Besides, the ALDE leader has also criticised the speech the president Klaus Iohannis delivered at the reception organised at the Cotroceni Palace on 1 December, saying that it was “a fully political speech.”

“I saw the speech (…) it was meant to tear Romania in two. Instead of a speech with special symbolistic, since it is the day when all Romanians do unite and dream of a common ideal, the presidents finds it proper to show that there are two Romanias: one Romania belonging to him and his supporters and another Romania that is not sharing the same dreams,” Calin Popescu-Tariceanu stressed.

 

“Rule of law is still desideratum”

 

The Senate’s Speaker Calin Popescu-Tariceanu also said on Monday that the rule of law is still a “desideratum” for Romania.

“If rule of law had existed, then many things would not have happened. We would not have unauthorized rallies, we would not have teachers beaten in schools, we would not have people walking freely in the street and being assaulted right in front of the Government. If there were rule of law.
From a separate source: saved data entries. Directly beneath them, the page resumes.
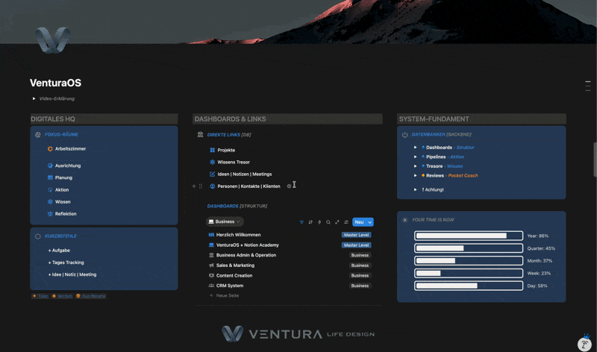Image resolution: width=597 pixels, height=352 pixels.
Task: Open the Business view dropdown
Action: 225,222
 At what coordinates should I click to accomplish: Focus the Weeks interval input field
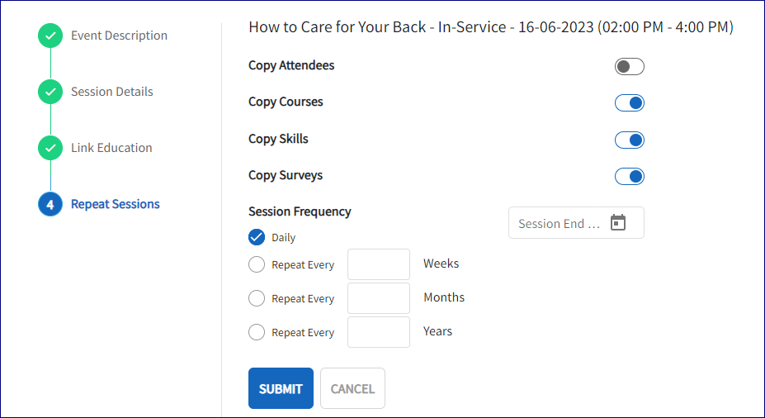tap(379, 264)
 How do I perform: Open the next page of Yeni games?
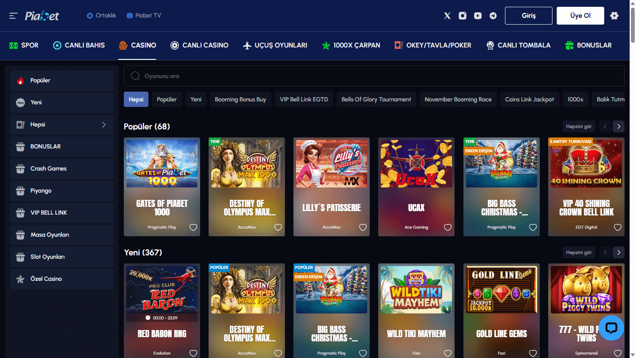(x=619, y=252)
The rule of law is still a desideratum and we will probably have to build something, to rebuild, to say ‘yes, Romania is comparable to the western countries’,” Tariceanu told Antena 3 private TV broadcaster.

In his opinion, the theme of the rule of law is highly politicized in the Romanian society.

“Otherwise, many slogans, very much politicizing of these things, with the effects that we see, internal effects, a state of uncertainty that some people of good faith are experiencing, because they are very misinformed and there is a massive action of misinforming them, and this happens also abroad, I have seen the two things just as well,” Calin Popescu-Tariceanu said.